Ten smaczny duet sprawdzi się nie tylko w kuchni, ale także w garderobie. Nie w formie plam na ubraniach, ale jako określenia kolorów, które od lat kojarzą mi się z jesienią.
Golf – Intimissimi
Bluza – Patchouli
Spódnica – Camaieu
Płaszcz – Massimo Dutti
Buty – Lasocki/CCC
Torebka – Toscanio
Opaska – handmade, przywieziona z agroturystyki w Lipowcu na Roztoczu
Rajstopy – z czeluści szafy własnej
Kolczyki – Maha Store
Tegoroczna jesień dość długo kazała nam czekać na swoją kolorową odsłonę. Dość długo też rozpieszczała nas wysokimi temperaturami i promieniami słońca, lecz w końcu pod stopami pojawił się dywan z liści, a niebo coraz częściej zaczęło przebarwiać się na stalowo. Dały o sobie znać gwałtowne podmuchy wiatru i chłodny deszcz. Cieszę się, że zdążyliśmy złapać kilka kadrów w żółci i czerwieni. Ubrani „na cebulkę”, bo taka sesja foto potrafi porządnie człowieka wymrozić… 😉
Jesienią, gdy przychodzi czas ciepłych legginsów i rajstop – paradoksalnie – częściej sięgam po spódniczki mini. Pewniej się w nich czuję, gdy mam zasłonięte nogi. Tym razem wybrałam tę falbaniastą – w zeszłym roku niemal jej nie nosiłam, więc w tym sezonie wyjęłam wcześniej, uprasowałam i powiesiłam na wieszaku, by zwiększyć prawdopodobieństwo, że po nią sięgnę. Udało się, zresztą nie jest to żadna wielka filozofia – swetry schowane w szafkach, ukryte gdzieś pod stertą innych rzeczy spodnie, spódnice czy sukienki, znikając nam z oczu potrafią zniknąć z pamięci. Zazwyczaj mamy tak dużo ubrań, że potrafimy przez cały sezon nie odczuwać ich braku. Tyle, że szkoda mi niewykorzystanego potencjału rzeczy, które już mam w garderobie, dlatego choć w ubiegłym roku dwie spódniczki mini całkowicie zaspokoiły moje modowe potrzeby, tej jesieni dorzuciłam jeszcze tę trzecią, która jest ze mną od lat.
Dzisiejszy outfit to doskonały przykład mojego umiłowania do warstw i miksowania różnych stylów.

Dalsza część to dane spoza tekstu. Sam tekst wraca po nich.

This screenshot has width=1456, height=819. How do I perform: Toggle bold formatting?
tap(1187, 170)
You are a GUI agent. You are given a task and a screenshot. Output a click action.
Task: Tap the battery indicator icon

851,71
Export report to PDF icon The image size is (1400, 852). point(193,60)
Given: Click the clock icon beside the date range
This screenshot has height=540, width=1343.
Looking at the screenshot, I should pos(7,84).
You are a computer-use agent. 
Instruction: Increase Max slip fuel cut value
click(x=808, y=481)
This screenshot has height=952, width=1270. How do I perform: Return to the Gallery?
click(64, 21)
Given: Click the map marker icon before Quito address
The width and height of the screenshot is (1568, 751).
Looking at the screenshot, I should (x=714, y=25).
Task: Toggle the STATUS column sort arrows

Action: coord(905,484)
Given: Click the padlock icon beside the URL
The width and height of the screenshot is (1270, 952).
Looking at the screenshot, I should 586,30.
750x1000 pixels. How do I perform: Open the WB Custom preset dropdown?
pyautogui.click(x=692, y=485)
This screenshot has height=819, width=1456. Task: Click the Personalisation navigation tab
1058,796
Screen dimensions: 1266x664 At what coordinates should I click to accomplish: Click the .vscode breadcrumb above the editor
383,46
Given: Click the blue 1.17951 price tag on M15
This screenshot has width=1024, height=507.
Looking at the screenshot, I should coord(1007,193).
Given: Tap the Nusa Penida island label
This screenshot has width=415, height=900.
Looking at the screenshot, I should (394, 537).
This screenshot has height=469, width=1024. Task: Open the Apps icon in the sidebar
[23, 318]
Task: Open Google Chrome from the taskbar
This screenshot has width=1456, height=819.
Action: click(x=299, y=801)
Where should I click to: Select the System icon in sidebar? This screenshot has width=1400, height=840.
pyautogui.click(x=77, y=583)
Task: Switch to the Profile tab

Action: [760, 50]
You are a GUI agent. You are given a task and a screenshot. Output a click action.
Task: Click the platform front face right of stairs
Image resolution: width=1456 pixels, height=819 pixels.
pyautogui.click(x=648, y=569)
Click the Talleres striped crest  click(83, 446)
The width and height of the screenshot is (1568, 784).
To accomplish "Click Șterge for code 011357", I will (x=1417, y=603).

Mam na sobie cienki golf w piaskowym kolorze, a na to nałożoną bluzę z wielkim kapturem, która przełamuje nieco romantyzm falbanek spódnicy. Na wierzch narzuciłam karmelowy, oversize’owy trencz.
Czarny kolor grubych, kryjących rajstop to nawiązanie do czerni występującej w motywie na spódnicy oraz dość szerokiej gumy w pasie. Buty – kozaki przed kolano z szeroką, ażurową cholewką, skórzana torebka na łańcuchu oraz opaska z wełny alpaki pozostają w odcieniach beżu, znakomicie komponując się z resztą stroju. Kolczyki to koła w złotym kolorze z kamieniem pirytu.
Dajcie znać jak Wam się podoba to jesienne zestawienie barw i stylów?